Другой кивнул. Они перевернули, теперь уже медленно, Ренсома на живот, положили его так, как он лежал раньше. Когда они поднялись и отступили от тела, Мария увидела, что глаза Ренсома все еще открыты. С отвращением и страхом вспомнила, как он смотрел на нее в свой последний миг. И снова почувствовала ненависть к нему.
— Что случилось? — спросил ее полицейский.

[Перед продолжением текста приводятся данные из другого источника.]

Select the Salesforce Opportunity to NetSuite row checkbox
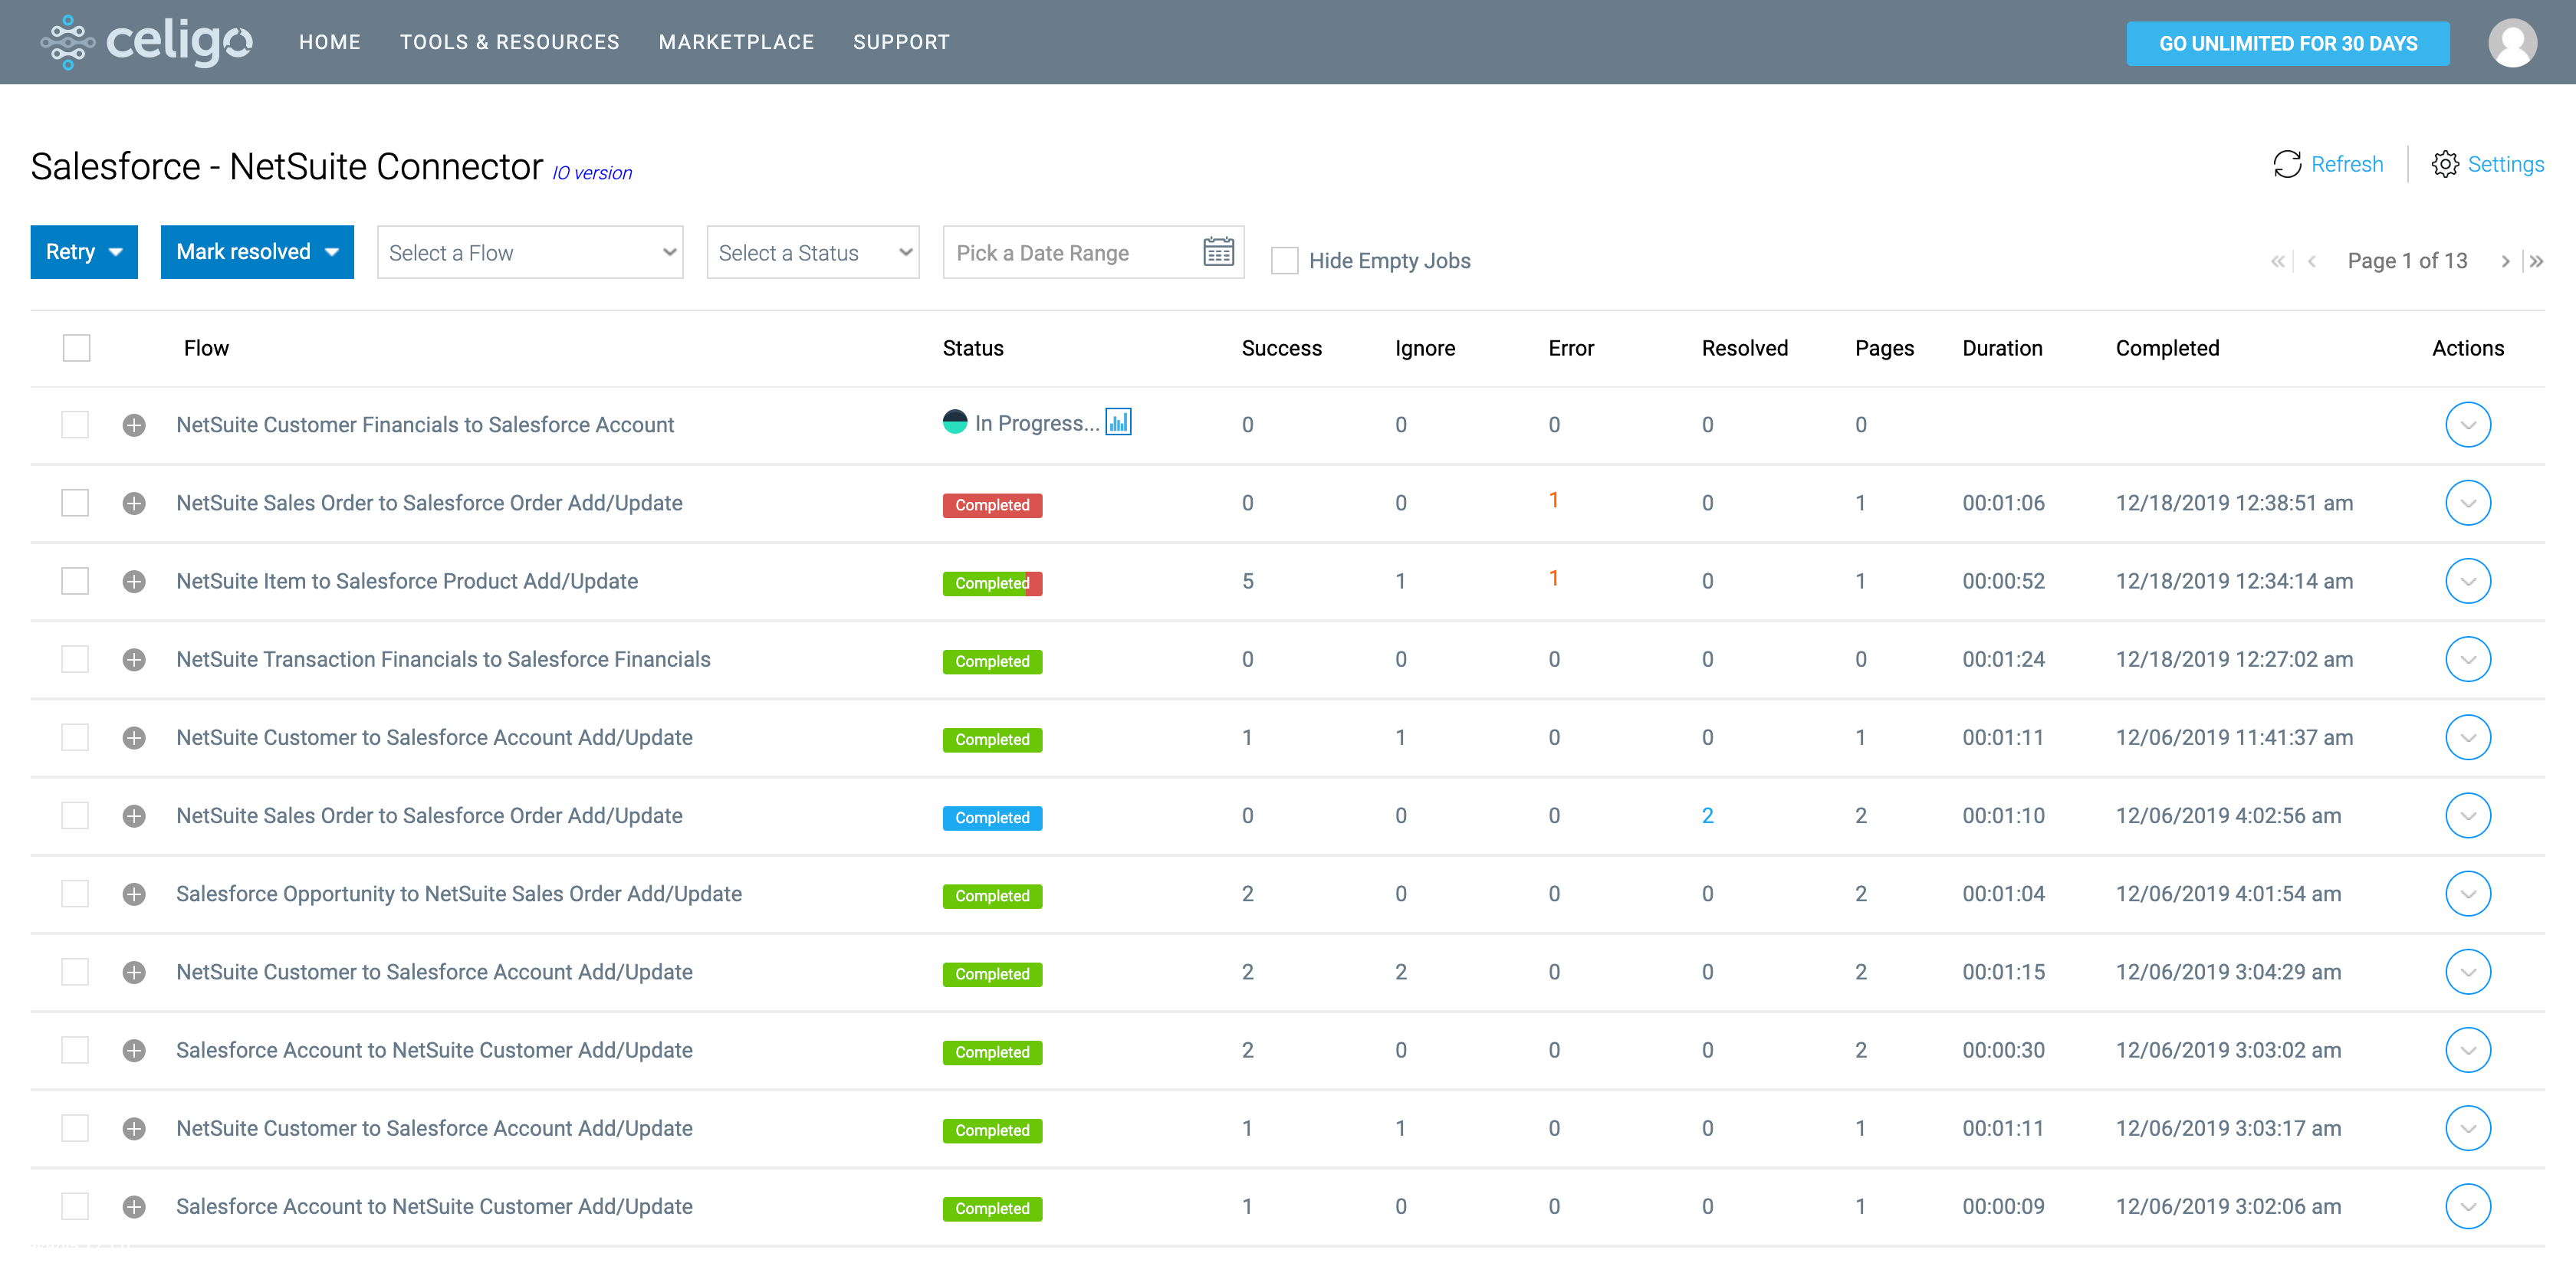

Это был огромный детина с мятым лицом, по которому совершенно невозможно было определить его возраст, и выцветшими голубыми глазами, смотревшими с безмерным унынием. Похоже, он узнал ее. Ей вдруг захотелось рассказать ему все, от начала до конца. Но она удержала себя от этого — как и запись ее звонка по 911, все, что она скажет, будет тщательно анализироваться полицейскими, прокурором, журналистами.
— Он хотел изнасиловать меня, — сказала Мария.
Коп смерил ее взглядом с головы до ног, посмотрел на синяк под глазом. Она отметила про себя, что его напарник, невысокий крепыш в очках, с желтыми усами, внимательно смотрит на магнитофон.
— И удалось ему? — поинтересовался первый коп.
— Что?
— Изнасиловать вас?
— Нет. — Она непроизвольно скрестила руки на груди.
— Вам нужен доктор?
— Нет. Пожалуйста, не надо. Меньше всего мне хочется, чтобы ко мне кто-то сейчас прикасался.
Помедлив, он кивнул:
— Пожалуйста, назовите нам свое имя, мэм.
В почтительном «мэм» определенно сквозила ирония.
— Мария Карелли.
— Я видел вас по телевидению. — Коп поколебался. — А его имя Ренсом?
— Да, — безжизненным голосом сказала она. — Марк О'Мелли Ренсом.